Abstract 169: Angiotensin-II Induced Left Ventricular Remodeling Differs Between C57bl/6 Substrains

Background: Although C57Bl/6 mice are widely used in cardiovascular research, little is known about possible substrain differences. We compared the left ventricular (LV) remodeling induced by angiotensin II (angII) in C57Bl/6J and C57Bl/6N mice, these 2 substrains corresponding to two main branches having diverged since 1951. Methods and Results: Male C57Bl/6J and C57Bl/6N mice were treated with angII (350ng/kg/min) or vehicle via mini-osmotic pumps for either 48h (for microarray profiling of gene expression and macrophage cytofluorometry counting) or 15 days (for both gene expression and histology). AngII (15d) induced fibrosis in LV from C57BL/6N (as shown by histology and col1a expression), but not in C57BL/6J. After 48h of treatment, about 100 genes responded in a strain-specific fashion, most responses being specific for C57Bl/6N mice. Among genes showing greater than 2-fold induction by angII (48h) in C57Bl/6N mice, there was enrichment for markers of macrophages activation and M2 polarization (including osteopontin, arginase1 and galectin3).

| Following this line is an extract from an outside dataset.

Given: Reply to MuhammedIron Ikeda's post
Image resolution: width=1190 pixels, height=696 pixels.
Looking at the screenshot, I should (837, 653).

These strain-specific differences were confirmed (both in LV tissues and macrophages isolated from LVs) by Q-RT-PCR, and occurred despite that fact that AngII increased the abundance of Cd11b+ macrophages to the same extent in both strains. Moreover, AngII (48h) increased expression of several markers of fibroblast activation (including Timp1, Lox and tenascin) in C57Bl/6N (both in LV tissue and fibroblasts isolated from LVs), but not in C57Bl/6J. Although one of the best known genetic differences in both substrains is the inactivation of the Nnt gene in C57Bl6/J mice, experiments performed in F2 mice do not indicate that the fibrotic response co-segregates with the Nnt mutation. Conclusions: Although angII-treatment induces macrophage recruitment in the LVs of both C57Bl/6J and C57Bl/6N mice, activation of cardiac macrophages and their M2 pro-reparative polarization (with subsequent activation of fibroblasts and synthesis of collagen) occurs only in the genetic C57Bl/6N background. The absence of macrophage activation and cardiac fibrosis in C57BL/6J may possibly explain some differences in experimental results obtained by various investigators using different C57BL/6 substrains.